The Italian edition of Wired closed a couple of years ago, and creative director David Moretti moved across the Atlantic to work on the US edition. But readers and advertisers wanted Condé Nast to bring the Italian edition back, and last year it returned under the design direction of Massimo Pitis, with Moretti as a consultant. It’s just won Magazine of the Year at the prestigious SPD Awards in New York, beating California Sunday Magazine and The New York Times Magazine. What better time to take a look?

The previous iteration of the magazine followed the familiar Wired design direction: dense with typographic play, technical structure and a dramatic use of colour. The new version could hardly be more different. The front cover uses two special inks (flouro pink and metallic gold), a familiar part of the Wired identity, but the design is cleaner, simpler and everything’s smaller: the logo, image and headline all sit in open white space.

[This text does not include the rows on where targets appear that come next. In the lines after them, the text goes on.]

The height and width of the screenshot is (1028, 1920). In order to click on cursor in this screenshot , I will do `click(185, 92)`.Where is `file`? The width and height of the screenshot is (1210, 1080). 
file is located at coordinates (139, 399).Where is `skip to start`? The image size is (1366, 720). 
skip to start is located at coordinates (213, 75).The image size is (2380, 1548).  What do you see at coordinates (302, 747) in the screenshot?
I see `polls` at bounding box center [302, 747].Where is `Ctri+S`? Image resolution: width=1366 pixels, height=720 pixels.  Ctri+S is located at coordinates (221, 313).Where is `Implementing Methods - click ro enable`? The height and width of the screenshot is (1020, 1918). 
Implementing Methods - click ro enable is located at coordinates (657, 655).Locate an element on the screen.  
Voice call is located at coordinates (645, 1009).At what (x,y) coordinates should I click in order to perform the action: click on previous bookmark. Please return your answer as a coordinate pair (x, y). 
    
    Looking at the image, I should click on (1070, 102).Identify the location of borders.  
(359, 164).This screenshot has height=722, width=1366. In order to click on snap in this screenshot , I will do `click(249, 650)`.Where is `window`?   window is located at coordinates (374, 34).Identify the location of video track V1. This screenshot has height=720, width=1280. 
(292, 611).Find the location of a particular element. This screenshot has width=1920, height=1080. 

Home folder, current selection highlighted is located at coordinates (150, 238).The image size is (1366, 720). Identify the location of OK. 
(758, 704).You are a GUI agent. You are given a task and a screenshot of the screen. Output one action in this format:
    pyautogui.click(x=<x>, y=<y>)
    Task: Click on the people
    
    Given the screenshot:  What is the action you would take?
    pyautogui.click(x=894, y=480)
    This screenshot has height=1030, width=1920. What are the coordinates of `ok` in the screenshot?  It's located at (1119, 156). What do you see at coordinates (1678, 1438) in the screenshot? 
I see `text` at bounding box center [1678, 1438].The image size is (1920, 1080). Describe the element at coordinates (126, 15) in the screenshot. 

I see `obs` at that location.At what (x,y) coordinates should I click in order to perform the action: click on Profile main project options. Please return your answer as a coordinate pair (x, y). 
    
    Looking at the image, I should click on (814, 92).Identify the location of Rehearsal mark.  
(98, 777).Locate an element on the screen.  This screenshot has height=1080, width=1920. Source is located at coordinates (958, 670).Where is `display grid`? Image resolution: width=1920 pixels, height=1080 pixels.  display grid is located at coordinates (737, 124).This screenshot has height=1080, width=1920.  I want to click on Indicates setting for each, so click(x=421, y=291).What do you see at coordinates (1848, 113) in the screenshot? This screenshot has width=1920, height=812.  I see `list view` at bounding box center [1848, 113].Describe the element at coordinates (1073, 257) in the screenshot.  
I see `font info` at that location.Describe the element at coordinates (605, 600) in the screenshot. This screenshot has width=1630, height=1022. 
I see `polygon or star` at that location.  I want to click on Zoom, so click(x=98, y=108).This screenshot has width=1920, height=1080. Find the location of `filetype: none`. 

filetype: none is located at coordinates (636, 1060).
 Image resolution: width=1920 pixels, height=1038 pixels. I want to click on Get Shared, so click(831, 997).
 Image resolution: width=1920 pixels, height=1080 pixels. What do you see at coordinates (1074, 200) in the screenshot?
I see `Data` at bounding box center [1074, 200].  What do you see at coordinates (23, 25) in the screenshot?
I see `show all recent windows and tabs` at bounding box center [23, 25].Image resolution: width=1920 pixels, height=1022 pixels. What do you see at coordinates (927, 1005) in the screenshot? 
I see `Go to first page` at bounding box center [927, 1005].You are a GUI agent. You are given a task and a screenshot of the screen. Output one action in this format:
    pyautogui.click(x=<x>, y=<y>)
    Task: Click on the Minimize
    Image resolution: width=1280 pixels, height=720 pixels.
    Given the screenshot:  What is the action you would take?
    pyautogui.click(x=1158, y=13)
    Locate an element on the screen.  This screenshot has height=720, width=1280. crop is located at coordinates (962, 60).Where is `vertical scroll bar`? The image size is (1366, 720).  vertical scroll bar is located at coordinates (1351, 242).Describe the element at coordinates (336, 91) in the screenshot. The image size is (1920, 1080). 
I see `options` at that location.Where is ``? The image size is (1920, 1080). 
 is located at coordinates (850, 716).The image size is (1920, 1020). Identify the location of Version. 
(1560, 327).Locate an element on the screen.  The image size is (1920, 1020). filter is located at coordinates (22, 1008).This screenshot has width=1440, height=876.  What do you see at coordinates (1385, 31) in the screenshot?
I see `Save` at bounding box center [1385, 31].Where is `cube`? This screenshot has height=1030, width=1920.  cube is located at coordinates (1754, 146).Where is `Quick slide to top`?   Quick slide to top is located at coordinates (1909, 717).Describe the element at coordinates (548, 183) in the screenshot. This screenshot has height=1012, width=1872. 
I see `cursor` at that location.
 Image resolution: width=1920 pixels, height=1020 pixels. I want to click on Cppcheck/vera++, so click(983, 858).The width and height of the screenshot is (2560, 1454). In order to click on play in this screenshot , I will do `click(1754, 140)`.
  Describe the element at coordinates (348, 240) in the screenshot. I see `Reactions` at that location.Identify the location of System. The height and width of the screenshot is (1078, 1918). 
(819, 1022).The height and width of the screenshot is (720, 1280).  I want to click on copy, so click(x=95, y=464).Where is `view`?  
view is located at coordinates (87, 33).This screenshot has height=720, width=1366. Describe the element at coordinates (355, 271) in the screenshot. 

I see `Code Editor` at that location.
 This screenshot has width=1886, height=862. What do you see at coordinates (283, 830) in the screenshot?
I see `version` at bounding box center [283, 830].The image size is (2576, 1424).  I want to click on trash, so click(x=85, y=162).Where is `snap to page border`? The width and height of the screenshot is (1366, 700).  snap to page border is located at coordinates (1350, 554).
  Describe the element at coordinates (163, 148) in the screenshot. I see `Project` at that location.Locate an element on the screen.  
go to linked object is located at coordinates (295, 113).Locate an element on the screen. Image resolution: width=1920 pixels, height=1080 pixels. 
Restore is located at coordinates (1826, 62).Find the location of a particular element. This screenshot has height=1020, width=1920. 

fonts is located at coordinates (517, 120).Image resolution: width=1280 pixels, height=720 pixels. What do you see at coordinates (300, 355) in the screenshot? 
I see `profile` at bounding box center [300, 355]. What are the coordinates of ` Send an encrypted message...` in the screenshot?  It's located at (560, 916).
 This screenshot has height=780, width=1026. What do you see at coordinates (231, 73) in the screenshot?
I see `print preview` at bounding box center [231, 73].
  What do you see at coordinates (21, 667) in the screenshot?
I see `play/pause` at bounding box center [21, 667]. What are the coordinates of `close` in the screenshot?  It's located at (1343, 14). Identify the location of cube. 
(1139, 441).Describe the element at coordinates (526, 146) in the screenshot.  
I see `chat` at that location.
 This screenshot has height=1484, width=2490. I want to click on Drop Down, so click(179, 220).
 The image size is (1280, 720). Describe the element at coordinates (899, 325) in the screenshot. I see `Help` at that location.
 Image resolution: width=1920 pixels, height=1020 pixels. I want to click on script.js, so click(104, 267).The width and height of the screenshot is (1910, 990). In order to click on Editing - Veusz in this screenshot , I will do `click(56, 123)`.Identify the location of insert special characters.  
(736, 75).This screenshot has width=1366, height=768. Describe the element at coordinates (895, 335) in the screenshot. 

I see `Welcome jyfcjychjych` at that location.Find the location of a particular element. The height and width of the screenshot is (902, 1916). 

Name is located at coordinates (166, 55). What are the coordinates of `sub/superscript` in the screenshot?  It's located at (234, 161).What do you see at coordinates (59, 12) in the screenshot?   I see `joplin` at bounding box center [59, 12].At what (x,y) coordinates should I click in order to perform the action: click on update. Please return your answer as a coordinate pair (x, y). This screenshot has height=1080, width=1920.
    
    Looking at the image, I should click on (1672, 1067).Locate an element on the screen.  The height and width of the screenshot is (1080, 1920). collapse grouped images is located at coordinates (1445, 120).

This approach is continued throughout the issue. A series of section openers use a beautiful series of photographs of coloured fabrics representing numbers (slideshow above) and the layouts within each of these sections follow a strikingly simple, modernist, grid structure. This could easily be mistaken for a well-designed independent magazine, such is the stark, systematic, cleanliness of the pages (below).

For this approach to work, the detailing has to be really smart: there are two scales of drop caps that run throughout the issue: a page-sized one and a smaller version that floats in an exaggerated space (both in the image below). Such variation in scale is a rare and satisfying sight.



If the page above seems typographically dense, others are even heavier, with regular columns of text running across the whole page (below). And when a text ends mid page... well, it ends (also below) in book-style.

Among these dense pages sit some great pieces of commissioned illustration. Though I’m not so keen on the cover image of Putin, the cover opens to reveal a paired image of Trump (below) and alongside the cover feature there are some stronger images by the same artist (Heath Kane, also below).

The illustration work is strong throughout, and surely a reason why it attracted the attention of the SPD judges. Here are some more examples:

Often this type of design ends up boringly corporate: efficient but characterless. But Wired Italia has a uniquely contemporary take on modernism. Its functional efficiency is matched with a lively visual personality that lifts the magazine beyond the clichés of the super-clean starkness so often used to signify ‘tech’. It also rewrites the Wired visual language.

It’s a really impressive piece of design, a strong template into which great visuals are showcased. For that reason it’s our Magazine of the Week.